TASK OBJECTIVE: Begin at the line in the material that contains "Describe the element at coordinates (315, 333)" and copy every line from there through the end of the material, reproducing each one exactly.

DATA SHOWN:
* begin *

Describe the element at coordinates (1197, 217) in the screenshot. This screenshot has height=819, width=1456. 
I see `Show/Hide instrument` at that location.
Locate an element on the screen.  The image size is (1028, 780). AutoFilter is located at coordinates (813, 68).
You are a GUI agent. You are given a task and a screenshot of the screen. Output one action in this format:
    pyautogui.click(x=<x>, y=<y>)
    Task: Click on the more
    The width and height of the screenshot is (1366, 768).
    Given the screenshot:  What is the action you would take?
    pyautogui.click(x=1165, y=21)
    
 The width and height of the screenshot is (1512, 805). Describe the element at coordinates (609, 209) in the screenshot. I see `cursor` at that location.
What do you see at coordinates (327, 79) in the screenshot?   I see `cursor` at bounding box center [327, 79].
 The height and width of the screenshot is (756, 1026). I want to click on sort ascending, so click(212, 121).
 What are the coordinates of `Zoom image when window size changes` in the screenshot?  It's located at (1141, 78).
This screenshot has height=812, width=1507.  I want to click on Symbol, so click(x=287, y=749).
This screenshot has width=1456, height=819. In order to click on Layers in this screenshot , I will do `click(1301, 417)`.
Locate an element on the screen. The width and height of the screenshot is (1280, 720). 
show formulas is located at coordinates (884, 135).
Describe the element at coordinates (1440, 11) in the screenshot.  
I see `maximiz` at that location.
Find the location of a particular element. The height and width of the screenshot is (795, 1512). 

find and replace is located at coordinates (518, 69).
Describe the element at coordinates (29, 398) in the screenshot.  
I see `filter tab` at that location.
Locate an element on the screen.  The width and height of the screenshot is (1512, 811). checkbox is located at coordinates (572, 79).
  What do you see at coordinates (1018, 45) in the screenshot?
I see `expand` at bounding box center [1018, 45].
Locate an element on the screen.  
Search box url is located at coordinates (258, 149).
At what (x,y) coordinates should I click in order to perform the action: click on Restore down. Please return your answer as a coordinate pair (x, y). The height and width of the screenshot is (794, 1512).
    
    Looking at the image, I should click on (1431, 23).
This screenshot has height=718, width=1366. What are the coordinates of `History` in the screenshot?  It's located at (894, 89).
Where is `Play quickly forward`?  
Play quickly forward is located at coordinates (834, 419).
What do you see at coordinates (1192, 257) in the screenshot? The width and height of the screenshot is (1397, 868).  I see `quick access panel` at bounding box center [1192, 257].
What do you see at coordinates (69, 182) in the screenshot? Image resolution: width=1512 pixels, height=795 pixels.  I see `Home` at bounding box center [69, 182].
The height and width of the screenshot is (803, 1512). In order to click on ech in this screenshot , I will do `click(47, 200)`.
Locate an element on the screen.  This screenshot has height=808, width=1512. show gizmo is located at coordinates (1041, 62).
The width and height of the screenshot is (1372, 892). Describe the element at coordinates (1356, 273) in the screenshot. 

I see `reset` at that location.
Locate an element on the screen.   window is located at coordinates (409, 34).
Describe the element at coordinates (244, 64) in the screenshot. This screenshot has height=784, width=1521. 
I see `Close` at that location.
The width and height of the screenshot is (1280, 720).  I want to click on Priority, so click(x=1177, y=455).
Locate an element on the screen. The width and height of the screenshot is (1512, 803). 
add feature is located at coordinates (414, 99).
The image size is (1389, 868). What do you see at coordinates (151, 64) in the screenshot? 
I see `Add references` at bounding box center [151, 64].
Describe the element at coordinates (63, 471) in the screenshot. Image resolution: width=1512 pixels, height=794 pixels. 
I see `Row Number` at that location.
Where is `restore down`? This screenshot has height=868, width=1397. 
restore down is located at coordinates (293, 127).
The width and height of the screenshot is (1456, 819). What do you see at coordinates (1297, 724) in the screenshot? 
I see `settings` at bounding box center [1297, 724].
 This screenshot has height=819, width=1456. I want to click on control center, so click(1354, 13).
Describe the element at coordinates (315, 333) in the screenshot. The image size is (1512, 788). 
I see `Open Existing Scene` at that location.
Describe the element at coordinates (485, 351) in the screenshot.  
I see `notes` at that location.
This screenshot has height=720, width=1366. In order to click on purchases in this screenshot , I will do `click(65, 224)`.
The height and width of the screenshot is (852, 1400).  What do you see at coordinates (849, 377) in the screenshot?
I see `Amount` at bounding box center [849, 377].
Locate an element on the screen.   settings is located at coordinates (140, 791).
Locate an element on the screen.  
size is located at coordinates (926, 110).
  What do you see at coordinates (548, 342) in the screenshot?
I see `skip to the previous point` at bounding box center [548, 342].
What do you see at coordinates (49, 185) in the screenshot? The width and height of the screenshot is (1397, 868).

* end *

ANSWER FOR THE TASK:
Describe the element at coordinates (315, 333) in the screenshot. The image size is (1512, 788). 
I see `Open Existing Scene` at that location.
Describe the element at coordinates (485, 351) in the screenshot.  
I see `notes` at that location.
This screenshot has height=720, width=1366. In order to click on purchases in this screenshot , I will do `click(65, 224)`.
The height and width of the screenshot is (852, 1400).  What do you see at coordinates (849, 377) in the screenshot?
I see `Amount` at bounding box center [849, 377].
Locate an element on the screen.   settings is located at coordinates (140, 791).
Locate an element on the screen.  
size is located at coordinates (926, 110).
  What do you see at coordinates (548, 342) in the screenshot?
I see `skip to the previous point` at bounding box center [548, 342].
What do you see at coordinates (49, 185) in the screenshot? The width and height of the screenshot is (1397, 868).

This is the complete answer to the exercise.